(AIM OF THE EXERCISE): Please count the lines below that contain the word "agent", and reply with that number alone.

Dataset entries

* * * * * * *

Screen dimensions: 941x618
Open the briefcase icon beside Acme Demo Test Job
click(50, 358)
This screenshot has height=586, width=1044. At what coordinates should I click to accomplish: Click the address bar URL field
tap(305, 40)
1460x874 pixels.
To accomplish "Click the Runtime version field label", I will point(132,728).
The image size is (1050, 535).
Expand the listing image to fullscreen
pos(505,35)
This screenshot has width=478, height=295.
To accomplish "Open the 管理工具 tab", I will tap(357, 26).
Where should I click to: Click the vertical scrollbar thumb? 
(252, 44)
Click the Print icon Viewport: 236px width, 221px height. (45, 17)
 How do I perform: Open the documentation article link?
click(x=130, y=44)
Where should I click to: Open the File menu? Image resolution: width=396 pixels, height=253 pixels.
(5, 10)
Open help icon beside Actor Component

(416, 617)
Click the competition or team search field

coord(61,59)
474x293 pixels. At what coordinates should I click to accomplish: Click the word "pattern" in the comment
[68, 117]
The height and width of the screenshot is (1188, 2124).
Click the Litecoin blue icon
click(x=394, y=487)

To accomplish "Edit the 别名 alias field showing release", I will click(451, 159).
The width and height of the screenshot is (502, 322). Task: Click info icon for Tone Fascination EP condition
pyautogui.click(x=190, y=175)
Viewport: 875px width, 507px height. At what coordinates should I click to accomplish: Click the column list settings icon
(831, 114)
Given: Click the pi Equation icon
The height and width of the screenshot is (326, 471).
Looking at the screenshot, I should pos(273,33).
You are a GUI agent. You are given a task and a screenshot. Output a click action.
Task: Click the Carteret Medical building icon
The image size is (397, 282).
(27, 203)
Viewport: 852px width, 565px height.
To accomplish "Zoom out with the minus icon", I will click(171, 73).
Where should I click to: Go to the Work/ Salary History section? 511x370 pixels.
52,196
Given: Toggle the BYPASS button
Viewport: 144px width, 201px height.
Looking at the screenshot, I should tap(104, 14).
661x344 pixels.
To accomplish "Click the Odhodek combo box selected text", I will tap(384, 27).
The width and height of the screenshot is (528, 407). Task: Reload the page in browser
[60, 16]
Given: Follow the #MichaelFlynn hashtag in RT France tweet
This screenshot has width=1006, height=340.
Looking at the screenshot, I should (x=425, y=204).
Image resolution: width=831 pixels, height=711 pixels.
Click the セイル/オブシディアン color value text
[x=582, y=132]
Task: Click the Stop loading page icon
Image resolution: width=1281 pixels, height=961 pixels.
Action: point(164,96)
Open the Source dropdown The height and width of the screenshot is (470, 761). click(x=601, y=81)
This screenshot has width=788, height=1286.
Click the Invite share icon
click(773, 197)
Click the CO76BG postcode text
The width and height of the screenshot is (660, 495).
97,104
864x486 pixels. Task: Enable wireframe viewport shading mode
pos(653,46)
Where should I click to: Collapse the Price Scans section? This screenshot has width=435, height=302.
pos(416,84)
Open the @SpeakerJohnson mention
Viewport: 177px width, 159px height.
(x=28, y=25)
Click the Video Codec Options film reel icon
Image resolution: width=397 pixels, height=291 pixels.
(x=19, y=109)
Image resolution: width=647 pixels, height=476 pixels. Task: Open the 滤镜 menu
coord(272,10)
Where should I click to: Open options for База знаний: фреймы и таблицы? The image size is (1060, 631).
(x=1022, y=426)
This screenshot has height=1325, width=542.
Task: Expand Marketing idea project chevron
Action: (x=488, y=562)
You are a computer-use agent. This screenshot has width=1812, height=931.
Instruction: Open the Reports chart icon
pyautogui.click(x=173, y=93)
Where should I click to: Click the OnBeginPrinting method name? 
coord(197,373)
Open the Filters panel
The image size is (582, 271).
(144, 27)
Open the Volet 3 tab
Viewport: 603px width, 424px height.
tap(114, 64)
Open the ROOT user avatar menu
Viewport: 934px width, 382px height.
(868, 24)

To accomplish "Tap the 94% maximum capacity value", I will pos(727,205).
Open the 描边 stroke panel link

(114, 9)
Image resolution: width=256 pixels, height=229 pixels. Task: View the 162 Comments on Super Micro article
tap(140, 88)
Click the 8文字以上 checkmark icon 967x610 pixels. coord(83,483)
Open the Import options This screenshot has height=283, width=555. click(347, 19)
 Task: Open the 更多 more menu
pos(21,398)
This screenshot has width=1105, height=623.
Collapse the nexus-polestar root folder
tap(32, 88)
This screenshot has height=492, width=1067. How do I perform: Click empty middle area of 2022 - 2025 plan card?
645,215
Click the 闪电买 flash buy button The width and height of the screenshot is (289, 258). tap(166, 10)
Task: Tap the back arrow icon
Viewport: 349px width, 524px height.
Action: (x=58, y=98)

* * * * * * *

(PROBLEM SOLUTION): 2